- [Available records]

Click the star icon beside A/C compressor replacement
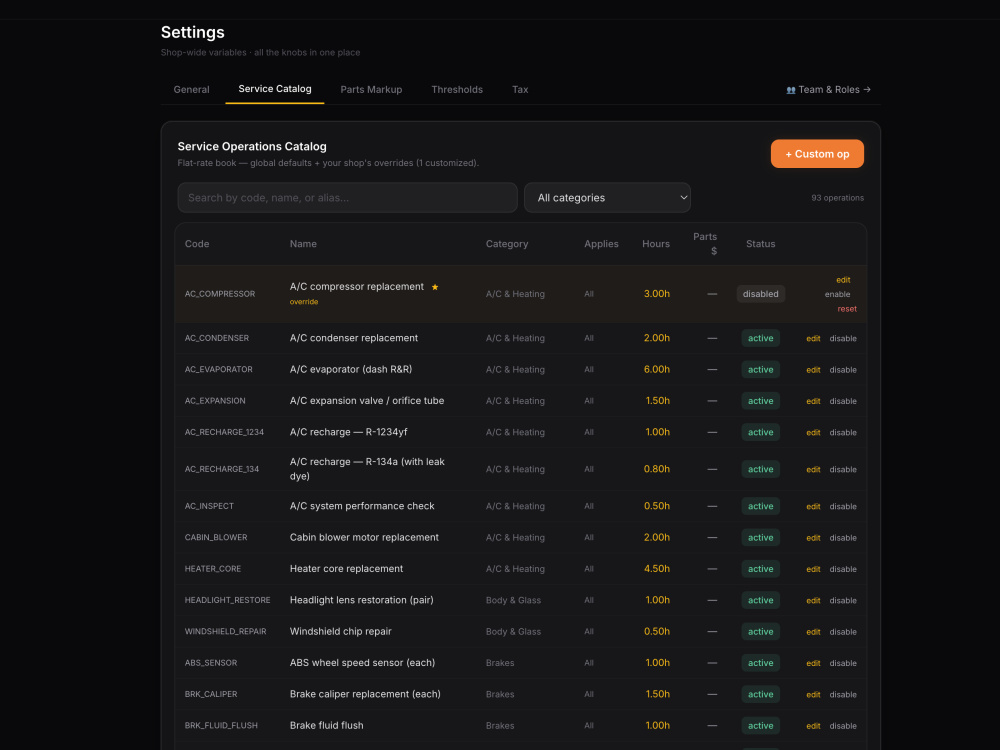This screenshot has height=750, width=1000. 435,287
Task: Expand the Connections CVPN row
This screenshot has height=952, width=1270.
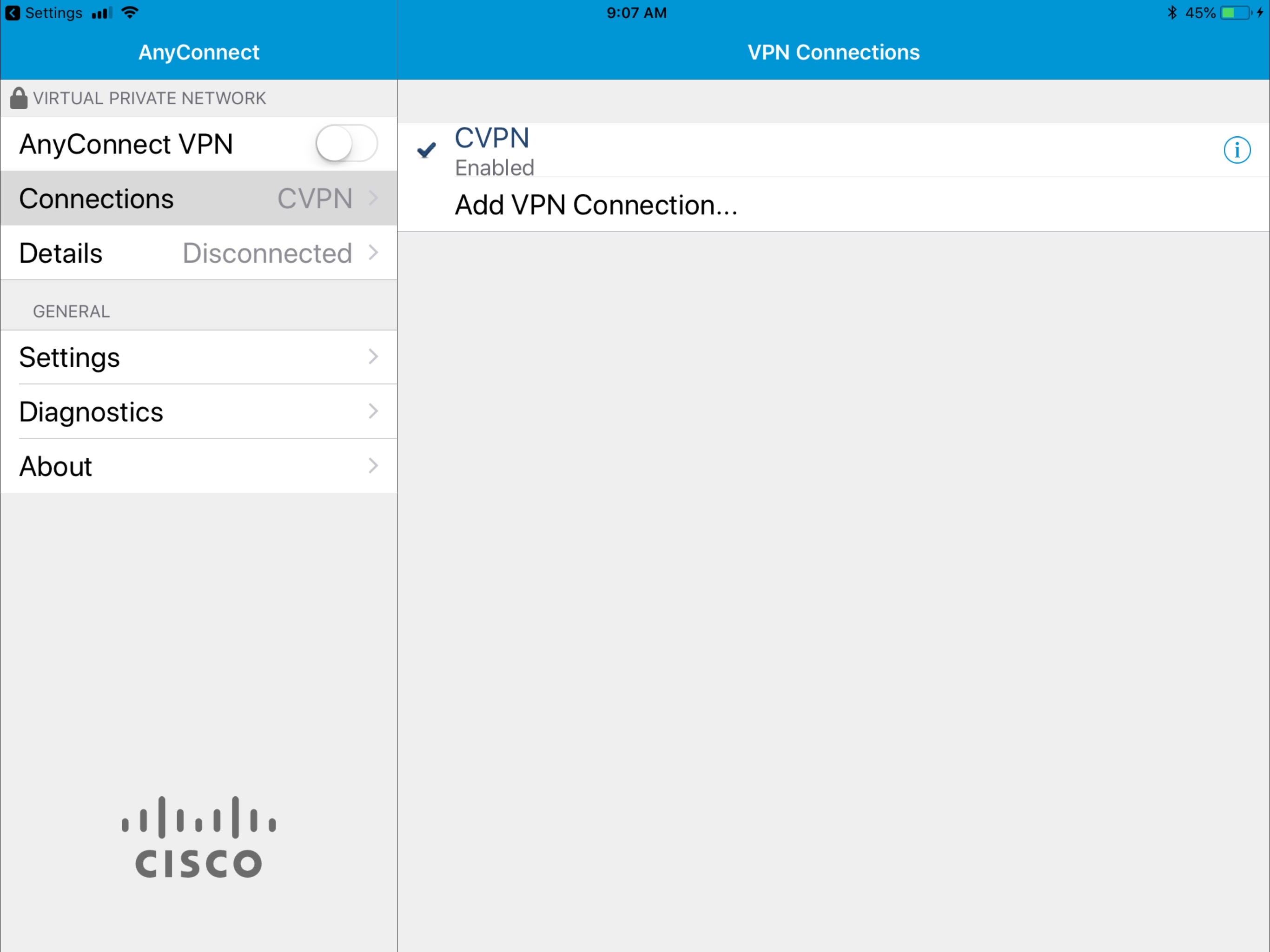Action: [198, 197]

---

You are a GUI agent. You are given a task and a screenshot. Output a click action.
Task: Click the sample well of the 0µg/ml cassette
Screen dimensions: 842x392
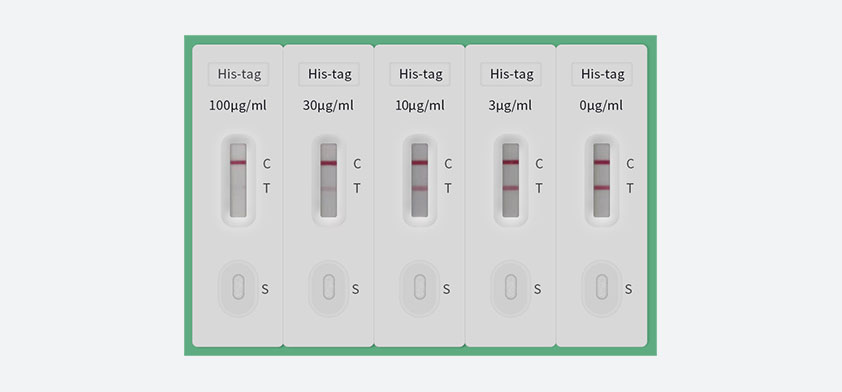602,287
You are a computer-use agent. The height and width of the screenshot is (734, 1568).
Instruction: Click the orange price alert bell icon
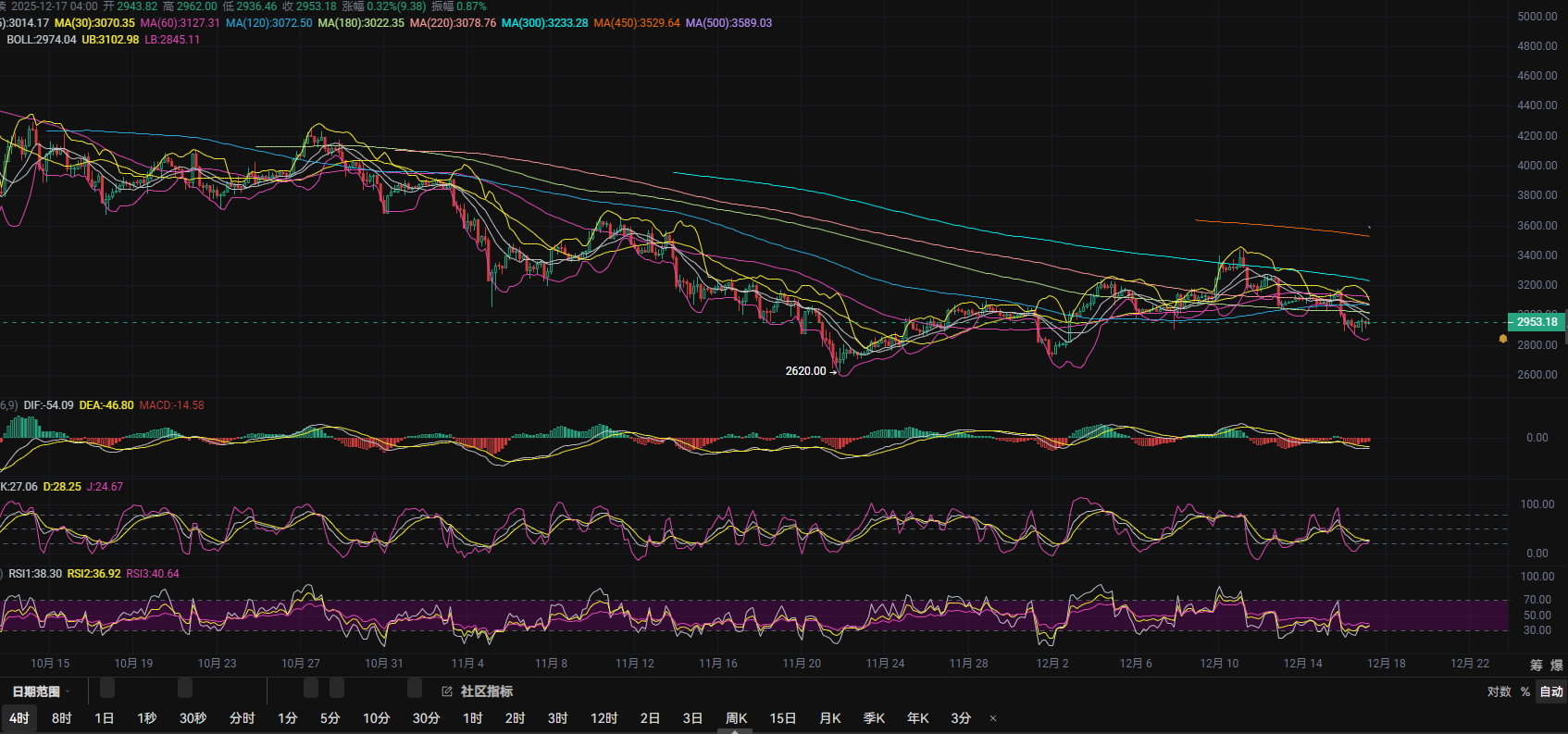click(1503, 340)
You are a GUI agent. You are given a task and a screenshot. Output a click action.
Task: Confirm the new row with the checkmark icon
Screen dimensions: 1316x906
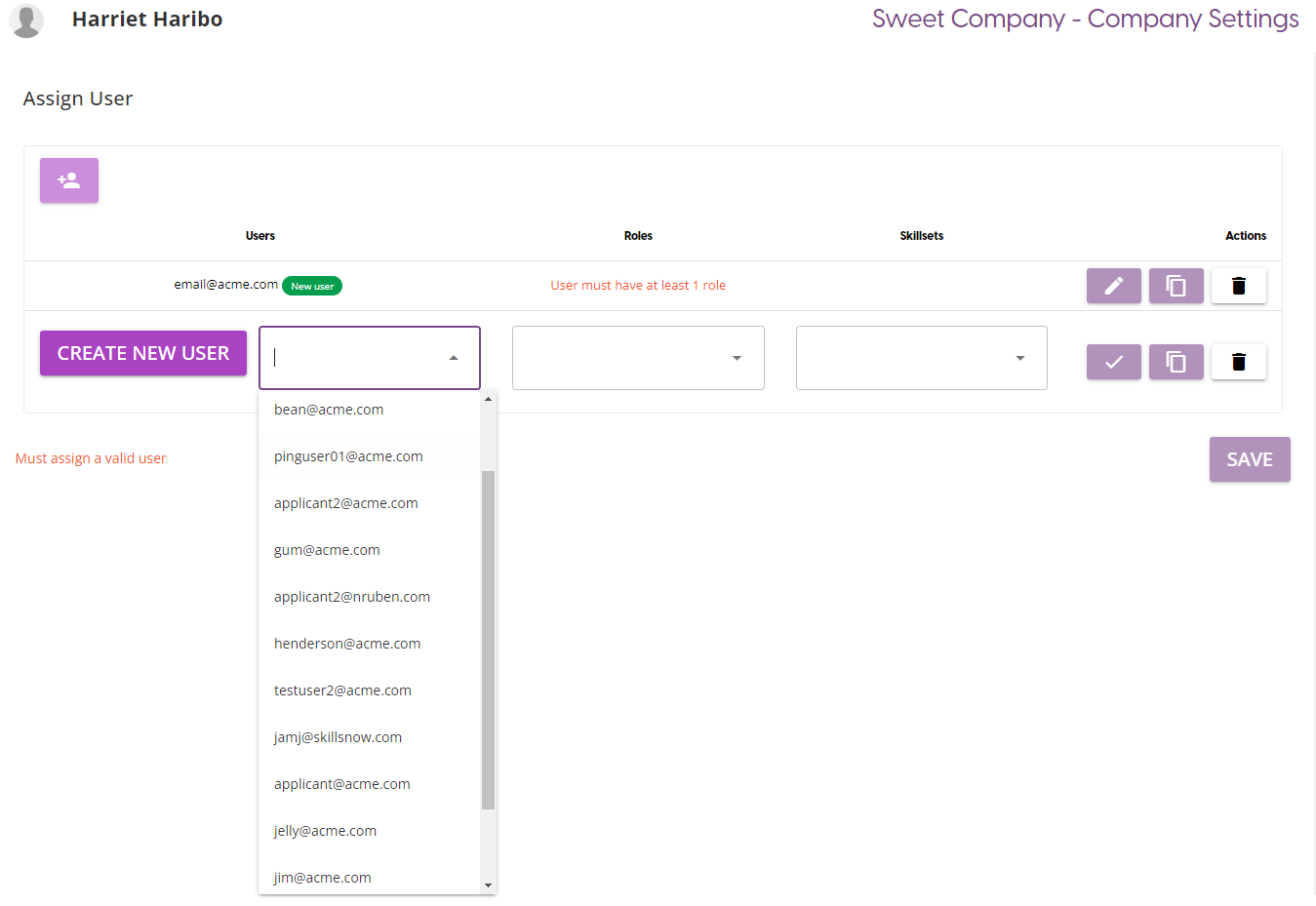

- [Your goal]
Reproduce the data above exactly, but only the lines from the one showing "You are a computer-use" through the one showing "Screen dimensions: 1316x906", with both ends kept and the pictures left out.

- [Solution to the exercise]
You are a computer-use agent. The height and width of the screenshot is (734, 1568).
Instruction: Click the orange price alert bell icon
click(1503, 340)
You are a GUI agent. You are given a task and a screenshot. Output a click action.
Task: Confirm the new row with the checkmark icon
Screen dimensions: 1316x906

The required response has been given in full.